祖母の経営している寮

506 :本当にあった怖い名無し:2010/07/15(木) 20:31:56 ID:0+nQvTOU0
ほんのりも怖くなかったらごめんなさい

昔私は祖母の経営している寮で暮らしていた。
その頃はまだお客さんも多くて祖母や母達は忙しかった、近くに保育園も無く
一人で私は一日の殆どを厨房の横にある仮眠室で過ごしてた。
子供だから遊びたくてしょうがなかったんだけれど母達はあまりの忙しさに私の遊びに
付き合えなかった。
寮だから広くて、構ってもらえない鬱憤晴らし的に内緒で部屋から出ては寮内を歩くのが好きで
出歩いては怒られてた。
二階に「鬼の出る部屋」っていう名前の部屋があったんだけど(本当は物置)、
私がむやみに部屋から出ないようにする為の考えだったらしい。
行くなって言われると行きたくなって二階に行ってしまった。
運が良いのか悪いのか誰とも会わずに部屋に行けた。
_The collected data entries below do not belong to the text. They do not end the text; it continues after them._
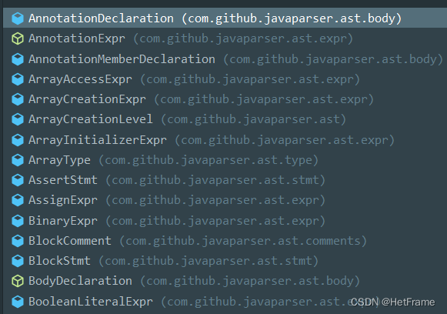Viewport: 447px width, 314px height.
Task: Select the BlockStmt entry
Action: point(225,261)
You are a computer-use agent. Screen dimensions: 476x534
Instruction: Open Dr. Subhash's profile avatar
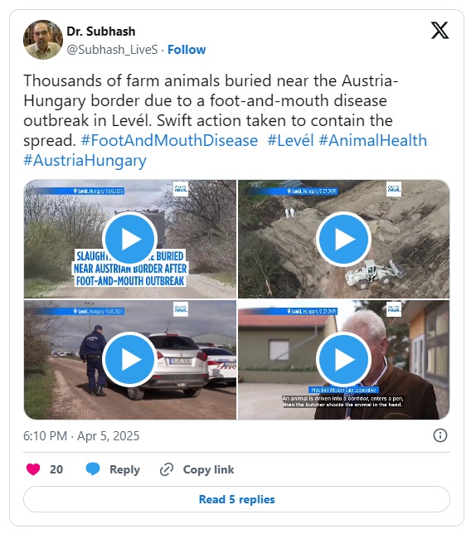pyautogui.click(x=43, y=40)
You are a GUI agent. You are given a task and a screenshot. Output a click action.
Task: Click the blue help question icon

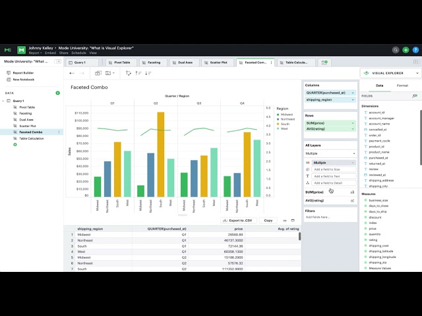click(415, 50)
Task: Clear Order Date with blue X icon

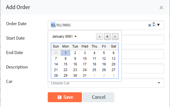Action: click(x=150, y=25)
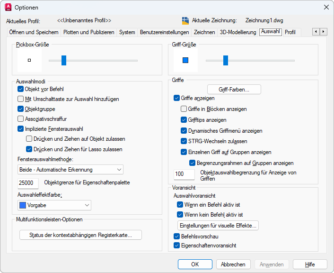Uncheck the Befehlsvorschau option

click(x=177, y=236)

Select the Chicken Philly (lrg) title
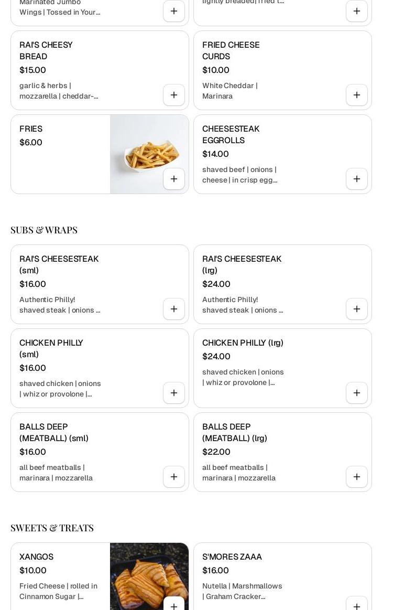click(x=243, y=343)
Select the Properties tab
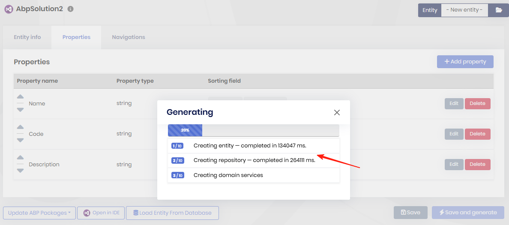Image resolution: width=509 pixels, height=225 pixels. tap(76, 37)
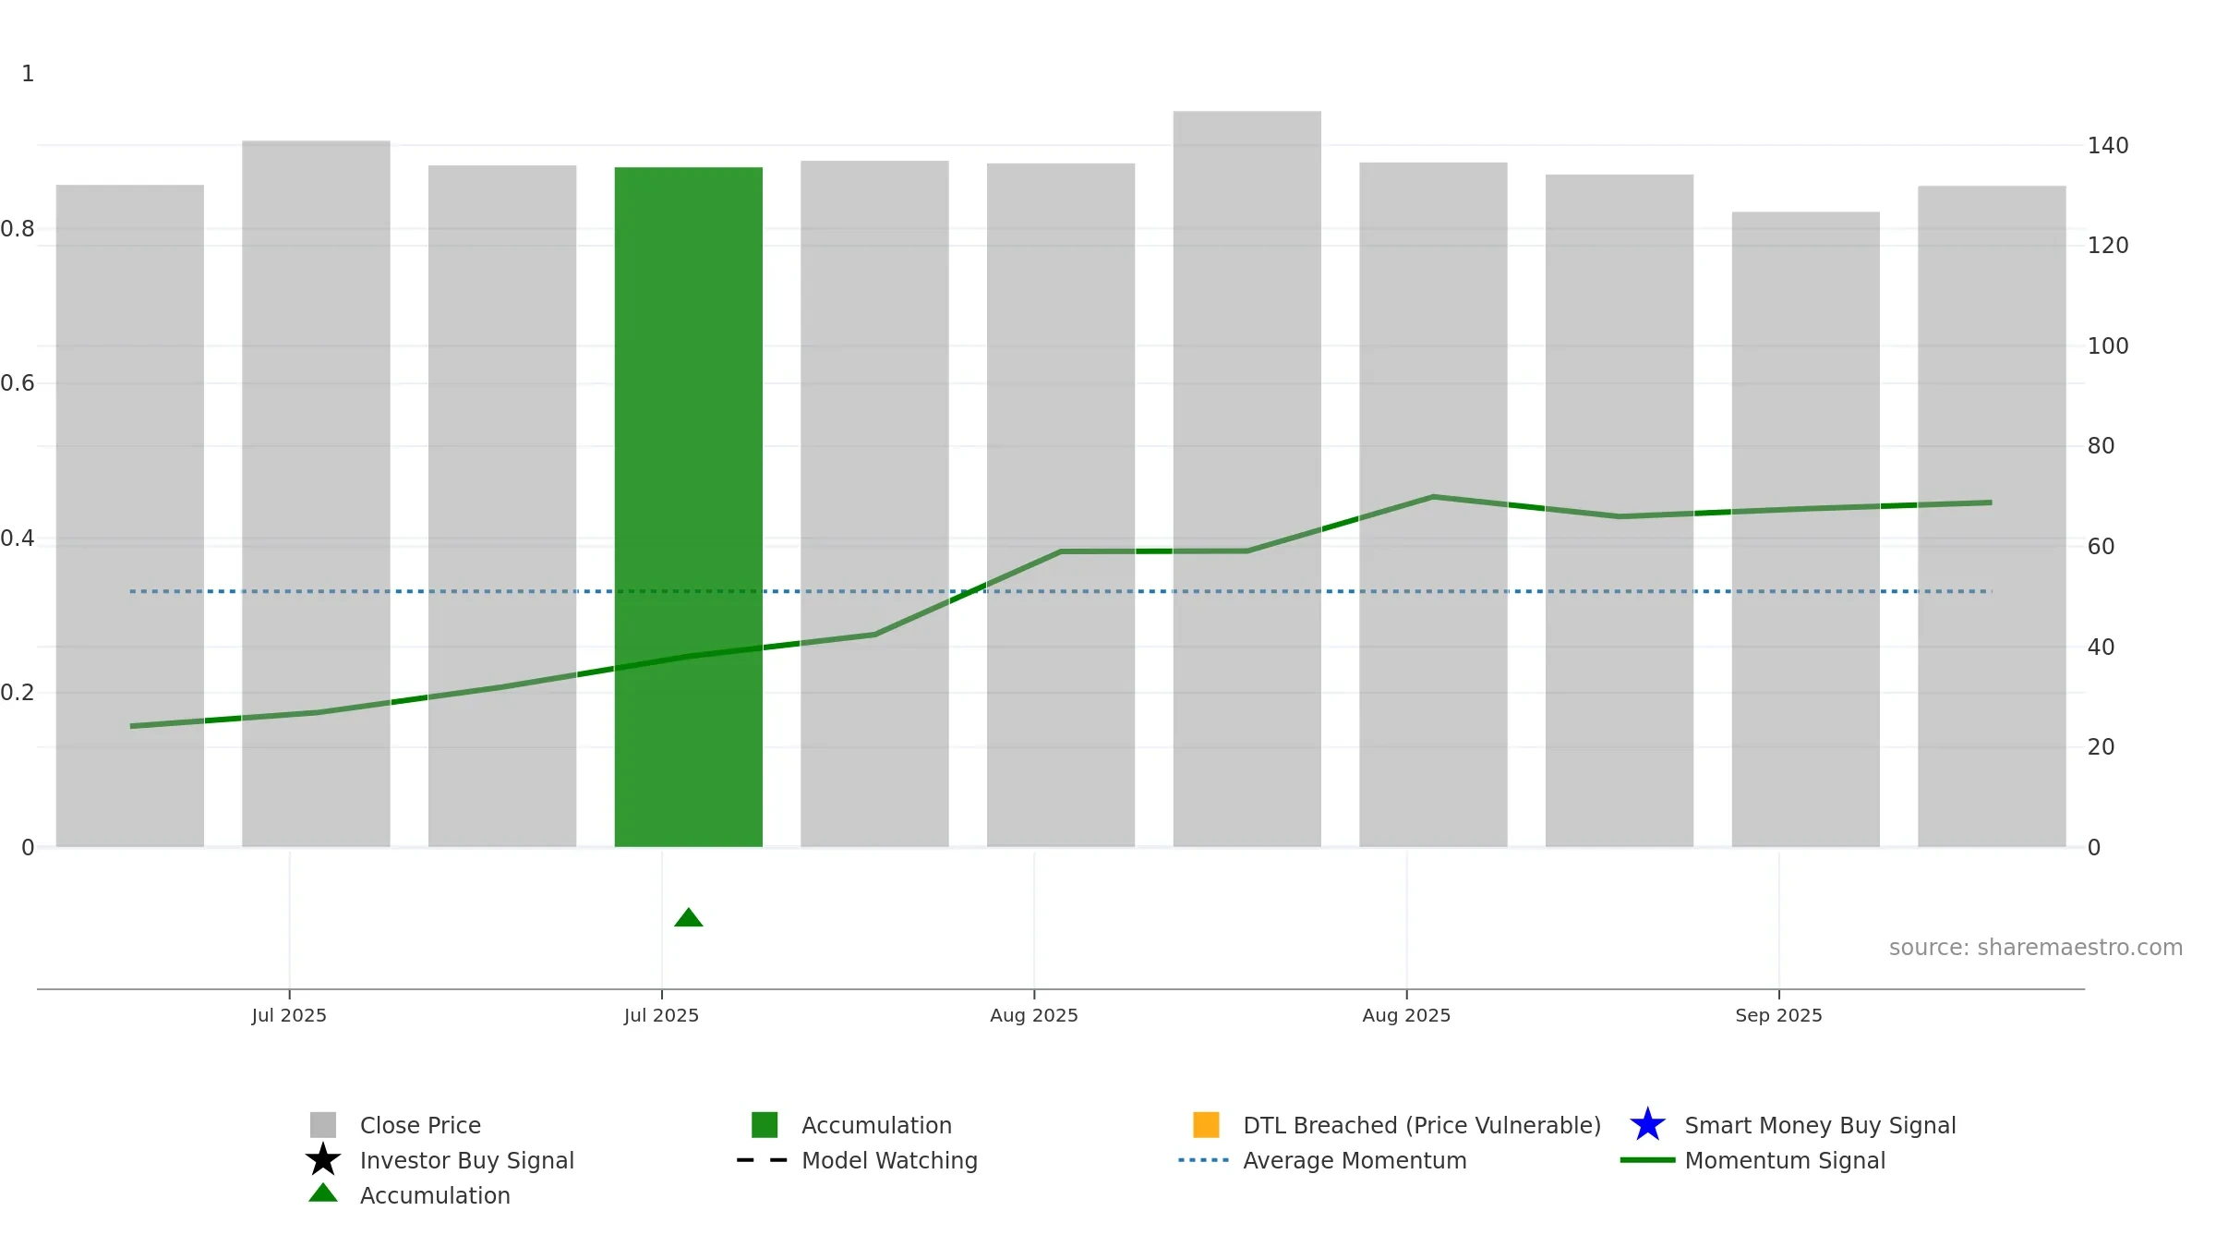Click the Sep 2025 axis label

click(x=1778, y=1015)
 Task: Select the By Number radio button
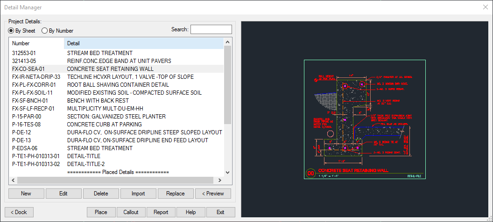(x=45, y=31)

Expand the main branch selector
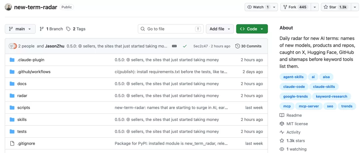(x=20, y=29)
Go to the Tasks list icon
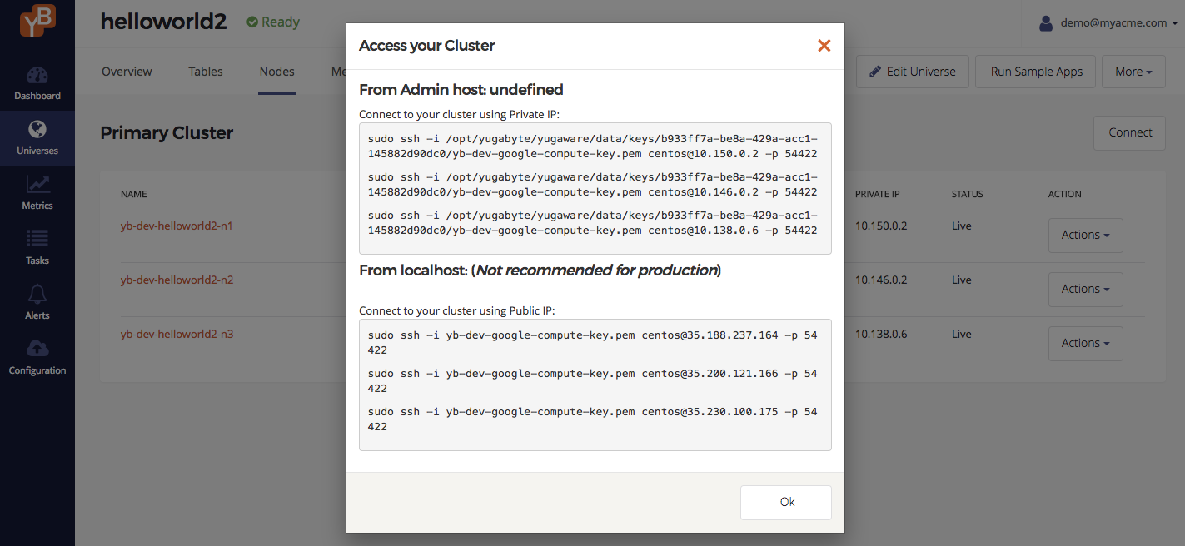The height and width of the screenshot is (546, 1185). 37,239
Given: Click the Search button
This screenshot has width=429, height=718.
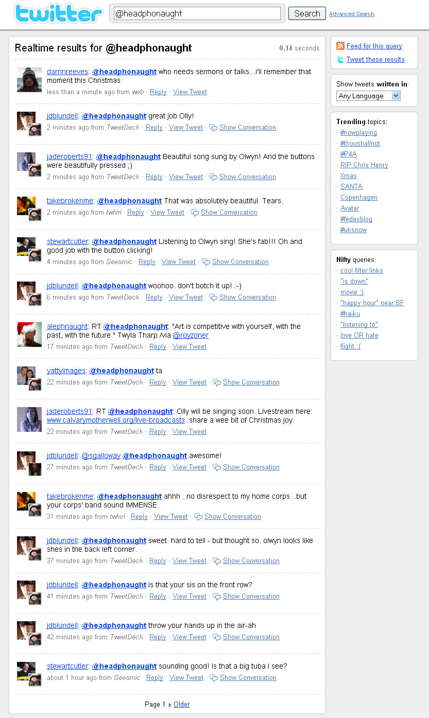Looking at the screenshot, I should point(307,13).
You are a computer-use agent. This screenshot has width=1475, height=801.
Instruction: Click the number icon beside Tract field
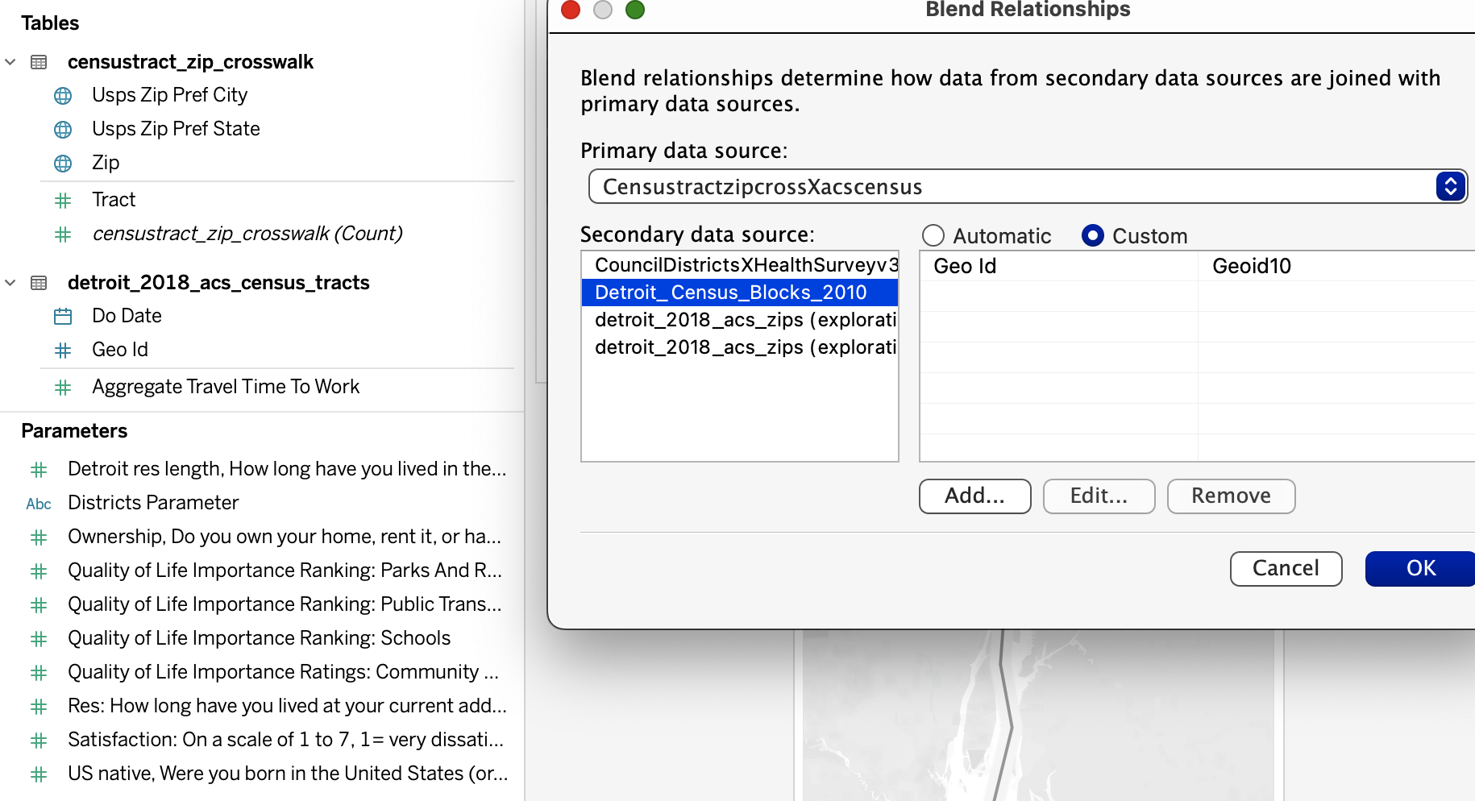pyautogui.click(x=63, y=201)
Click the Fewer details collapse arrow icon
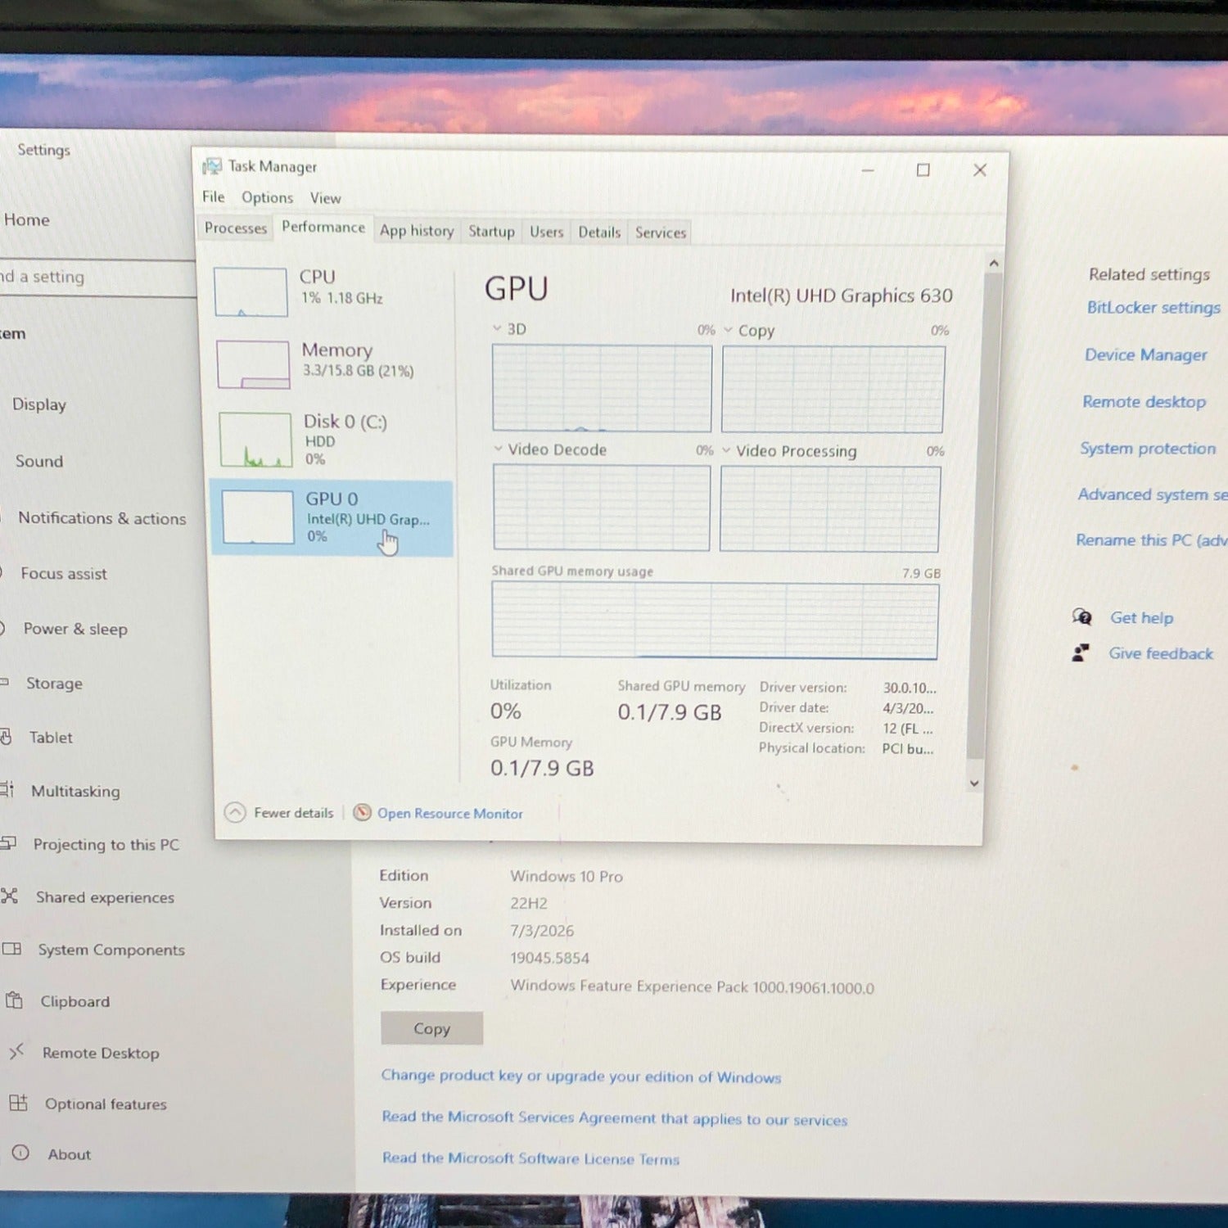The image size is (1228, 1228). (x=235, y=812)
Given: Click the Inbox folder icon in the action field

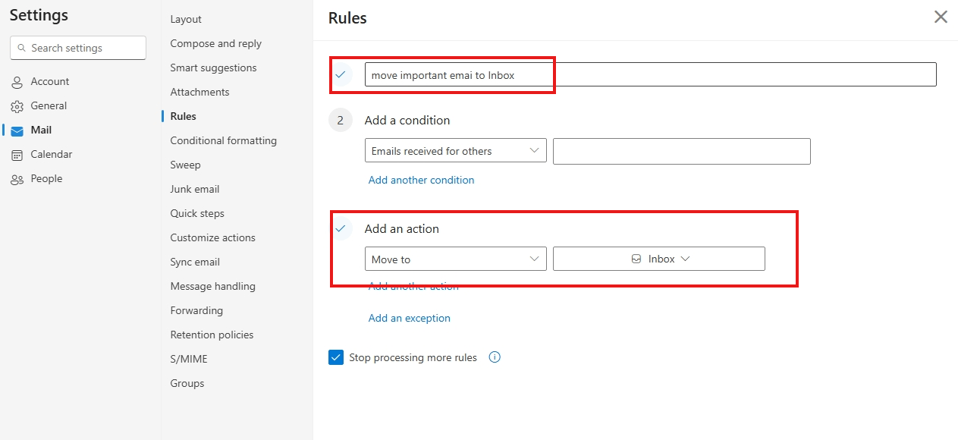Looking at the screenshot, I should click(635, 258).
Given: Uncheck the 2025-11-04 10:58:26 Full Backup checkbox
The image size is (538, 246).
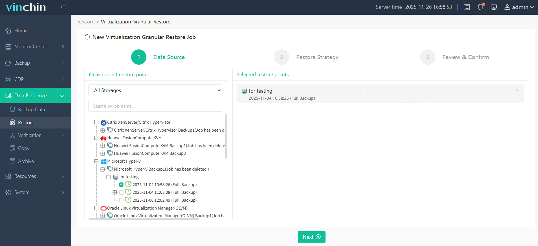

鍵は開いていて中に入ると埃っぽかった。
薄暗い部屋の中は壊れたソファとか使わないシーツとか骨董品とか色々置いてあって夢中で観察したりしてた。

トントン

扉が叩かれる音がして(お母さんにばれちゃった?)と観念して素直に出て行こうとした。
ドアノブが回るけど開かない、押して引っ張って反対側も試しても開かない。
「出して!」って扉の向こうに呼びかけたりしても開く気配無し。
叩いたりしてもビクともしないわで泣き出して何時の間にか眠ってたらしい。
結局、いなくなった私を探していた家族に発見され何時もの部屋に戻れた。
凄い怒られたけど「霊的な物じゃなくて泊まりに来てた誰かが悪戯で閉めてたのかも」
と自己完結してしまったのだが本当は焦りすぎて上手く開けられなかっただけかも知れない。
ただ、この事を覚えてるのが私だけなのが嫌だ。